Ailsa Bay distillery
- Location: South Ayrshire
- Owner: William Grant & Sons
- Founded: 2009
- Water source: Penwapple reservoir
- No. of stills: 8 wash stills 8 spirit stills
- Capacity: 12,000,000 liters
- Website: Ailsa Bay distillery

= Ailsa Bay distillery =

Whiskey maker in Scotland

Ailsa Bay distillery is a Lowland whisky distillery located in South Ayrshire, Scotland. The distillery is owned by William Grant & Sons.

== History ==

The Ailsa Bay Malt Whisky Distillery was built by the William Grant & Sons company to meet their needs for malt whisky for their blended whiskies. The distillery was built near the site of the Girvan distillery.
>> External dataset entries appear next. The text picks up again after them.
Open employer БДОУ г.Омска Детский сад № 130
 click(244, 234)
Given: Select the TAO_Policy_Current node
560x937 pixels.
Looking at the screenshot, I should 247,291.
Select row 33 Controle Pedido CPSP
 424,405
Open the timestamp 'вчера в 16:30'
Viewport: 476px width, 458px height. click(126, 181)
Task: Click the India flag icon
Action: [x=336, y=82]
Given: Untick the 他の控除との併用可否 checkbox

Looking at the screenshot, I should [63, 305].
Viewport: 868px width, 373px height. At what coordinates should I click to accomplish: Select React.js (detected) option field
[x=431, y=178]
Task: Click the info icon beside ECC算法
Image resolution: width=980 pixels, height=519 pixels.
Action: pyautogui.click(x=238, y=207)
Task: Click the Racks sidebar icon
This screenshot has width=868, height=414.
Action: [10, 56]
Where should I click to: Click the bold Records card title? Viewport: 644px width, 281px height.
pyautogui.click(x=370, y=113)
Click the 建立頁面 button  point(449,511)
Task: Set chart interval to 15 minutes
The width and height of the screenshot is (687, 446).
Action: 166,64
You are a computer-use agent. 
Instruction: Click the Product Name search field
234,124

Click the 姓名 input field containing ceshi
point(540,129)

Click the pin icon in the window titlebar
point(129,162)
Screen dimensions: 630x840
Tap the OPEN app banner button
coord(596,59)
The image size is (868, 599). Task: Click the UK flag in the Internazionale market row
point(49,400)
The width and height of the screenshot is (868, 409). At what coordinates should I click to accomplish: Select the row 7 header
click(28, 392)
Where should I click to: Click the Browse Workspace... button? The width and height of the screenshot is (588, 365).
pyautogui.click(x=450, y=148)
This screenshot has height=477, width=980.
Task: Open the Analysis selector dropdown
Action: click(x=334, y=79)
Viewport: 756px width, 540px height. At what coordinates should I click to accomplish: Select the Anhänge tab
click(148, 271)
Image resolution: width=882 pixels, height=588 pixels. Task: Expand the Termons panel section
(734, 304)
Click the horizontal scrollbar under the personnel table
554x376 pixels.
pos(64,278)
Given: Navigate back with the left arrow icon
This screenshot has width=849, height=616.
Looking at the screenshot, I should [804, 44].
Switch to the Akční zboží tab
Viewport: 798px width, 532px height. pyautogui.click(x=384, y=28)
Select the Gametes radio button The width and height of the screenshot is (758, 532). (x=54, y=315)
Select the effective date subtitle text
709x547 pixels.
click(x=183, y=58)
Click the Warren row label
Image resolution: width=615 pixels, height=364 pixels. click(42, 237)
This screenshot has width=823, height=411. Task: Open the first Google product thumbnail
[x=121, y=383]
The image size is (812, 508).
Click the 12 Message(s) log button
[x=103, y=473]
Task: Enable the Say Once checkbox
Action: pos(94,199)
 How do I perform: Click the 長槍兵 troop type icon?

It was officially founded in 2007. The opening was attended by Prince Charles in 2009.

In March 2019, Ailsa Bay released a new brand of scotch whisky which was protected with blockchain technology to prevent counterfeiting.

In September 2019, Ailsa Bay released Aerstone, a new brand of single malt scotch whisky. William Grant & Sons says it is aimed at new whisky drinkers that find established single malts like Glenfiddich and The Balvenie “too complex with intimidating choice and language”.